Metadata-Version: 2.1
Name: poisk
Version: 1.0.2
Summary: Small utilities for searching data structures
Author: Hervé Saint-Amand
Author-email: poisk@saintamh.org
Classifier: License :: OSI Approved :: MIT License
Classifier: Operating System :: OS Independent
Classifier: Programming Language :: Python :: 3
Description-Content-Type: text/markdown
License-File: LICENSE

Poisk implements a thin veneer of convenience over familiar search functions.
It can be used for:

* regular expression searches;
* jq- or JMESPath-style searches in lists and dicts;
* XPath queries over ElementTrees.


## `one` and `many`

At the core of Poisk is the idea that you'd rather raise an exception than
extract the wrong data. We want to check that our expectations hold. If we
expect our search to return matches, it should not return an empty list. If we
expect a single matching element, there shouldn't be two.

The search functions are grouped into two modules, called `one` and `many`. The
search functions under `one` expect to find a single matching value, which they
return. They raise `NotFound` if no results are found, and `ManyFound` if more
than one match is found.

Here is an example using `one.re`, which performs regular expression searches:

```python
>>> from poisk import one

>>> one.re(r'H\w+', 'Hello world!')
'Hello'

>>> one.re(r'H\w+', 'Greetings, world!')
Traceback (most recent call last):
    ...
poisk.exceptions.NotFound: 'H\\w+' in 'Greetings, world!'

>>> one.re(r'H\w+', 'Ho Ho Ho, world!')
Traceback (most recent call last):
    ...
poisk.exceptions.ManyFound: 'H\\w+' in 'Ho Ho Ho, world!'
```

The corresponding functions under `many` expect one or more results, which they
return as a list. They raise `NotFound` if no matches are found:

```python
>>> from poisk import many

>>> many.re(r'\w+', 'Hello!')
['Hello']

>>> many.re(r'\w+', 'Hello world!')
['Hello', 'world']

>>> many.re(r'\d+', 'Hello world!')
Traceback (most recent call last):
    ...
poisk.exceptions.NotFound: '\\d+' in 'Hello world!'
```


## Supported search functions

The previous two examples use `one.re` and `many.re` to perform regular
expression searches, using the standard
[re](https://docs.python.org/3/library/re.html) module.

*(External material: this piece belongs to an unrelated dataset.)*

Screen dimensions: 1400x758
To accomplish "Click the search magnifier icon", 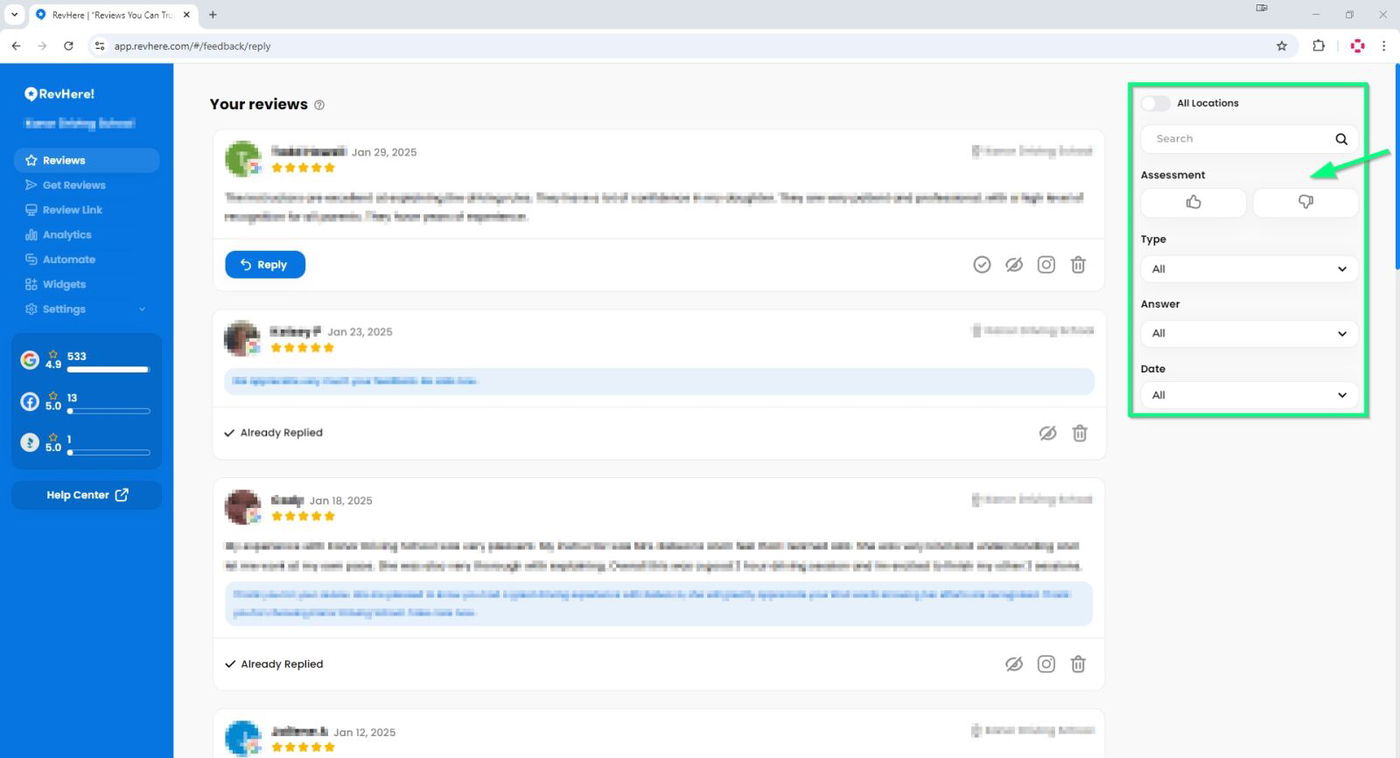I will (1341, 139).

Also available are functions for xpath search over ElementTrees using
[lxml.etree](https://lxml.de/api/):

```python
>>> import lxml.etree as ET
>>> from poisk import many, one

>>> document = ET.HTML('''
...     <div>
...         <p id="p1">First paragraph</p>
...         <p id="p2">Second paragraph</p>
...     </div>
... ''')

>>> one.etree('p[@id="p1"]/text()', document)
'First paragraph'

>>> many.etree('p/text()', document)
['First paragraph', 'Second paragraph']
```

The same `one.etree` and `many.etree` functions accept CSS selectors (via
[cssselect](https://github.com/scrapy/cssselect)):

```python
>>> one.etree('p#p1', document).text
'First paragraph'
```

The `one.pods` and `many.pods` functions allow searches using Plain Old Data
Structures (dicts and lists) using a jq- or JMESPath-style query language:

```python
>>> data = {
...     "payload": {
...         "total": 3,
...         "results": [
...             {"id": 1},
...             {"id": 2},
...             {"id": 3},
...         ],
...     },
... }

>>> one.pods('payload.total', data)
3

>>> many.pods('payload.results[].id', data)
[1, 2, 3]
```

The `test/` directory contains many more examples of the sort functionality that Poisk offers.